Required work -
Rewrite everything in the material, from the start down to the line containing "The History of Puzzles (68, 227)", with both ends included. In each answer, multiply the click coordinates by 0.95 and round them to whole numbers, with halves going up. Keep all other text and numbers unchanged, and leave the pictures out.

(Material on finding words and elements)
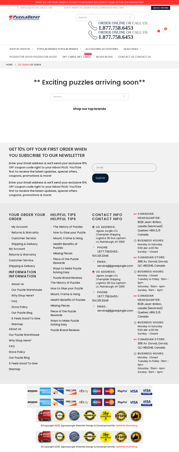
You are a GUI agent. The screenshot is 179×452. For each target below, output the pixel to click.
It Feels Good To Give (25, 318)
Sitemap (17, 324)
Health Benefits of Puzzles (65, 246)
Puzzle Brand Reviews (67, 278)
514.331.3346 (100, 256)
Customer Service (23, 238)
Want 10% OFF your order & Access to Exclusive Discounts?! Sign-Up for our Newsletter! (90, 2)
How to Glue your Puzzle (69, 233)
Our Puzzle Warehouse (26, 290)
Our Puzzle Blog (21, 313)
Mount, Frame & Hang (68, 238)
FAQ (14, 301)
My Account (19, 227)
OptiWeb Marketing (126, 425)
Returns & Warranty (25, 233)
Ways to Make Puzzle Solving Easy (67, 270)
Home (9, 64)
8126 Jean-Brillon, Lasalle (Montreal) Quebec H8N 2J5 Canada (150, 228)
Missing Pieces (62, 253)
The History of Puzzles (68, 227)
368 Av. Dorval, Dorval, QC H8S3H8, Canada (153, 264)
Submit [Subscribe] (100, 178)
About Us (17, 284)
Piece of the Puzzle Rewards (66, 261)
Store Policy (19, 307)
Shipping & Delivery (24, 244)
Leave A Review (160, 7)
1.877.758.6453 (107, 252)
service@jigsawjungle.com (34, 7)
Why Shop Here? (22, 296)
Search (130, 17)
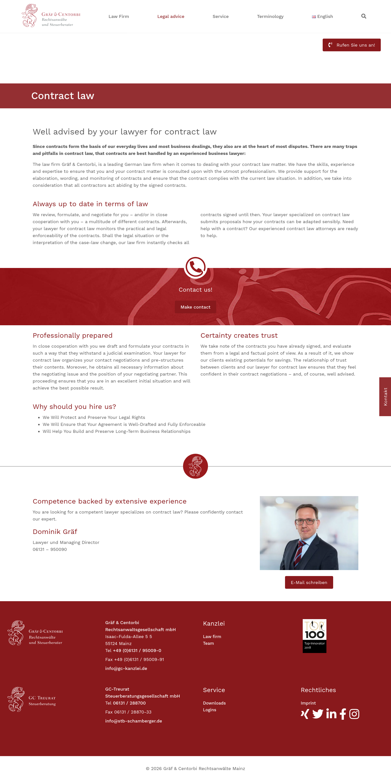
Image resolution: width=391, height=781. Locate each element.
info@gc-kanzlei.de (126, 668)
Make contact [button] (195, 307)
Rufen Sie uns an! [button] (351, 45)
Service (221, 16)
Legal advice (170, 16)
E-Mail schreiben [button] (309, 582)
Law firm (212, 636)
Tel (108, 650)
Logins (210, 710)
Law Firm (118, 16)
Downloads (215, 703)
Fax (109, 659)
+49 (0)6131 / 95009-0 (137, 650)
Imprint (309, 703)
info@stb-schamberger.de (133, 720)
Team (209, 643)
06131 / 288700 (129, 703)
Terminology (270, 16)
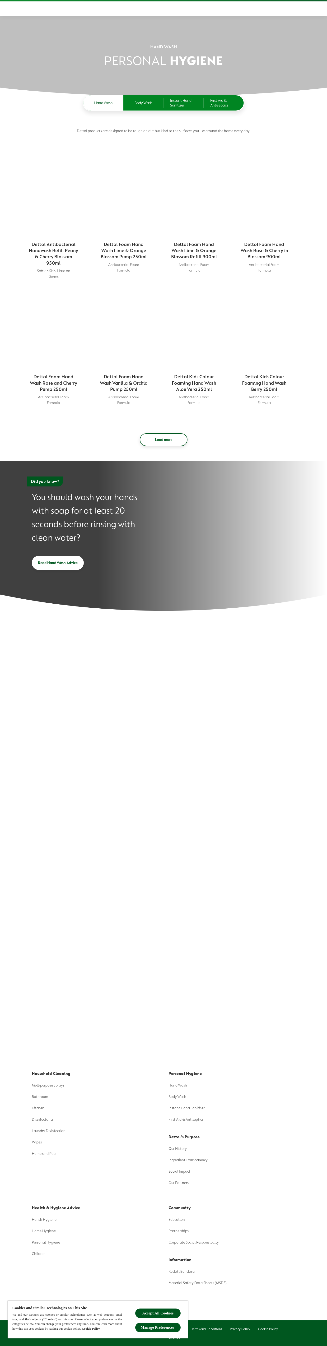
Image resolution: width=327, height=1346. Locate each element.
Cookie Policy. (91, 1328)
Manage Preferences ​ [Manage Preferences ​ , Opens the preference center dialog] (158, 1327)
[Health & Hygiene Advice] (156, 8)
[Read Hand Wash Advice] (58, 563)
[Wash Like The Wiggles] (266, 8)
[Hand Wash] (103, 103)
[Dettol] (32, 9)
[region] (98, 1319)
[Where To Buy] (227, 8)
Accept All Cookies (158, 1313)
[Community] (196, 8)
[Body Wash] (143, 103)
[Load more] (163, 439)
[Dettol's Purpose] (106, 8)
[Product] (72, 8)
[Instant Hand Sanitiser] (184, 103)
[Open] (295, 9)
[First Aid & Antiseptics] (224, 103)
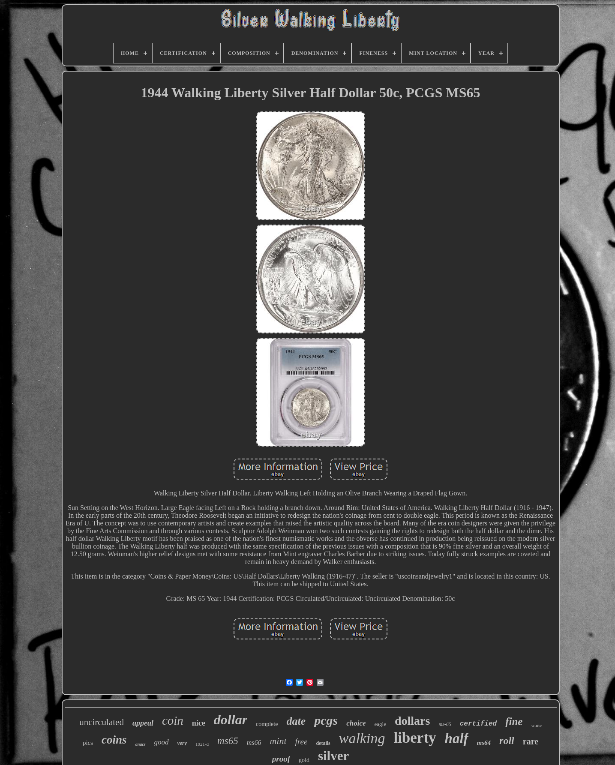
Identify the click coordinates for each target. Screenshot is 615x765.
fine (513, 721)
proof (281, 758)
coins (114, 739)
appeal (142, 723)
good (161, 742)
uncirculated (101, 722)
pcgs (326, 720)
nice (198, 723)
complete (267, 724)
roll (506, 740)
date (296, 721)
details (323, 743)
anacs (140, 744)
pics (88, 742)
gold (304, 760)
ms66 (254, 742)
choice (356, 723)
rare (530, 741)
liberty (414, 737)
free (301, 741)
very (182, 743)
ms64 (484, 742)
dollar (230, 719)
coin (172, 720)
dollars (412, 720)
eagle (380, 724)
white (536, 725)
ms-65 (444, 724)
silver (333, 755)
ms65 (227, 740)
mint (278, 740)
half (456, 738)
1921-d (202, 744)
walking (362, 738)
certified (478, 724)
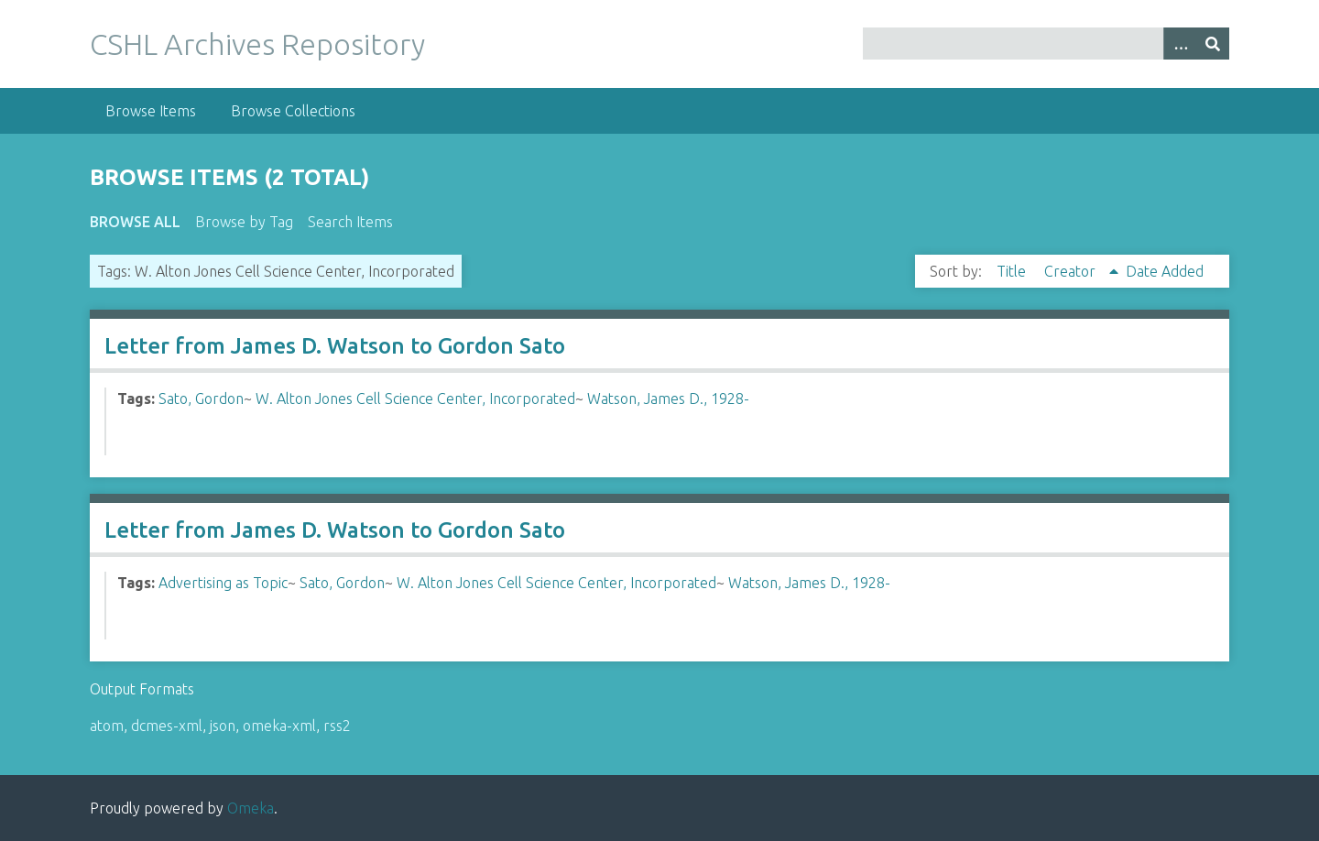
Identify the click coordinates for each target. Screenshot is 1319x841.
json (222, 725)
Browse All (135, 221)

Correct response -
You are a GUI agent. The screenshot is 179×452. For each target below, output the pixel to click.
It Feels Good To Give (24, 302)
Sitemap (16, 308)
Health Benefits of Puzzles (62, 234)
Puzzle Brand Reviews (64, 264)
514.331.3346 (95, 243)
Customer Service (22, 226)
Want 10% OFF your order & Access to Exclusive Discounts?! Sign-Up for our Newsletter! (86, 2)
How to Glue your Puzzle (66, 221)
Our Puzzle Warehouse (25, 276)
Our Puzzle Blog (20, 297)
Mount, Frame & Hang (65, 226)
FAQ (13, 286)
My Account (18, 216)
OptiWeb Marketing (120, 404)
Returns & Warranty (24, 221)
Ways to Make Puzzle Solving Easy (64, 257)
Home (9, 61)
8126 Jean-Brillon, Lasalle (Montreal) Quebec H8N 2J5 Canada (143, 217)
Missing Pieces (59, 240)
The History of Puzzles (65, 216)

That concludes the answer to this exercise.